Type 2 Diabetes And The Best Time to Exercise
According to a pair of studies posted last week in Diabetologia, the time that you exercise may be just as important as how you exercise for type 2 diabetics. This new information is critical to the enormous numbers of people with type 2 diabetes – approximately 10 percent of the U.S. population. For many of these individuals, proper diet and exercise can help keep their diabetes under control and prevent the complications that this disorder can cause in later years.
The European Analysis
In the first study, a team lead by Andrea Smith from University College London examined the health data of over 1.2 million people across the globe. Over the study period, over 82,000 patients developed type 2 diabetes, and Smith's team sought to find out how these people's exercise habits correlated to their development of the disease.
What did they find? Those study subjects who adhered to the public health exercise guidelines – 150 minutes of activity per week – had their risk of diabetes decreased by 26 percent. Unfortunately, the data also indicated that at least one-third of the global population is not meeting this minimum requirement.
The study concluded by urging people with diabetes (and even those who are pre-diabetic or currently healthy) to ensure that they are getting exercise reqularly. “Our results suggest that the health benefits of physical activity are apparent even at levels below the recommended levels, compared to not doing any activity,” Dr. Soren Brage, joint senior author on the study, said, “but also that benefits are greater still for those who exceed the minimum recommendations.”
More Data from New Zealand
The second study, conducted by researchers in New Zealand, focused not on how much you exercised, but when you exercised.
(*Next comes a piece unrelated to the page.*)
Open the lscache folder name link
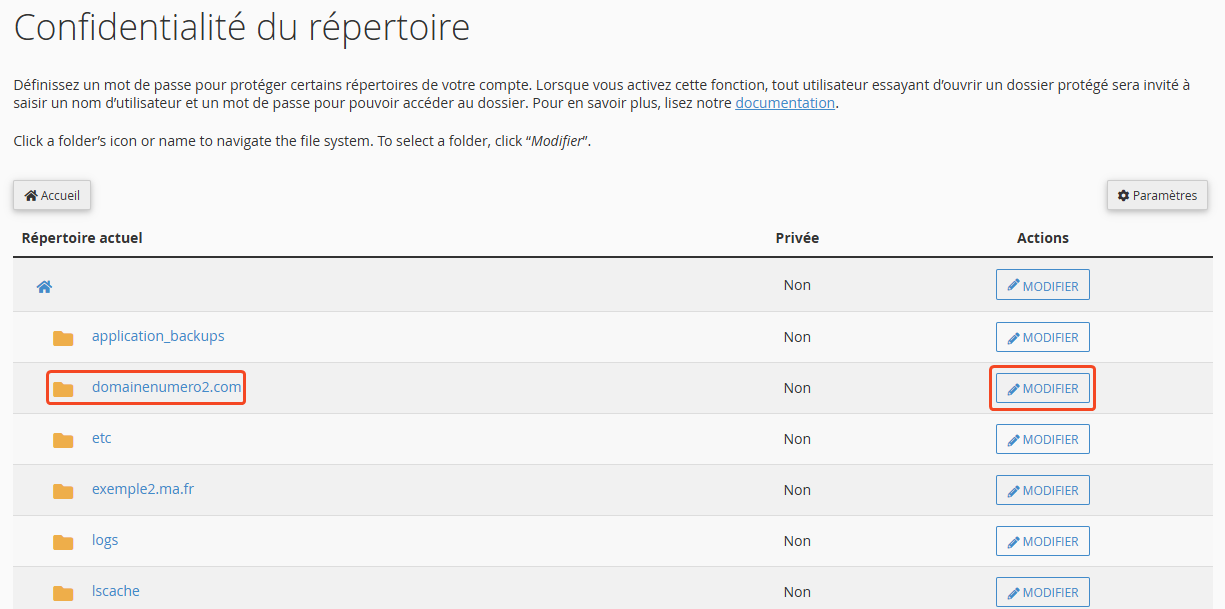The image size is (1225, 609). tap(115, 591)
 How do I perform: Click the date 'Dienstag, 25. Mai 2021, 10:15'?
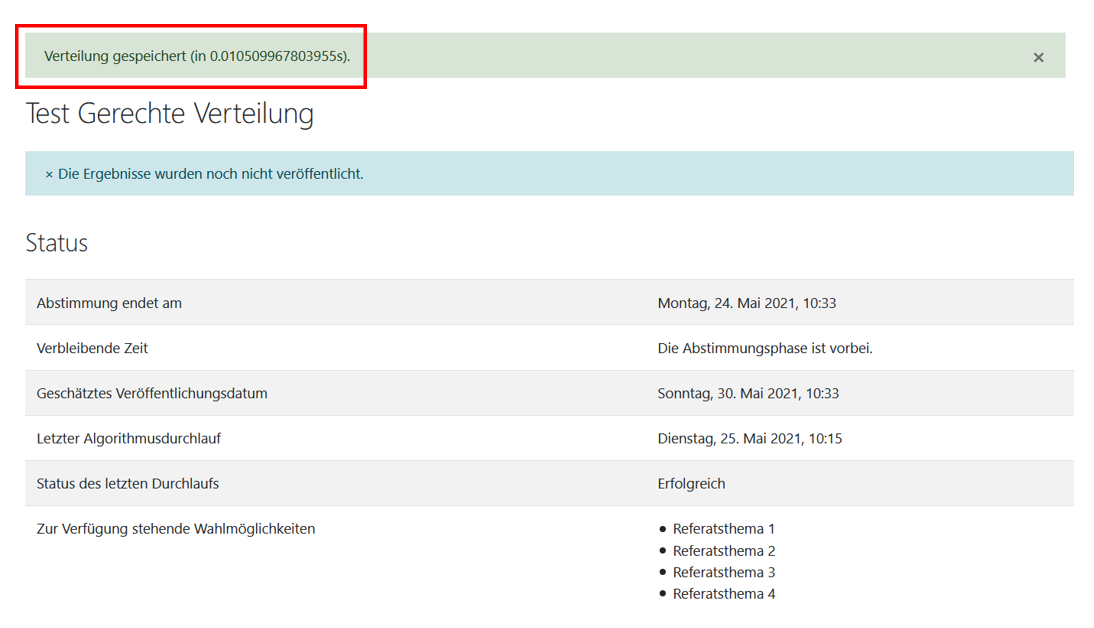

The team divided 41 test subjects into two groups: one that exercised for 30 minutes each day, and another that walked for 10 minutes after each meal.
They found that the group that walked after each meal showed better blood sugar levels after eating – the exercise brought sugar levels down by up to 22 percent. And these results were not exclusive to after-dinner numbers; by the end of the test period, those patients in the second group showed a 12 percent decrease in blood sugar compared to those who walked for a full 30 minutes.
Researchers concluded that, "The benefits relating to physical activity following meals suggest that current guidelines should be amended to specify post-meal activity, particularly when meals contain a substantial amount of carbohydrate." For many people with type 2 diabetes, these findings could mean a new exercise plan with some substantial benefits.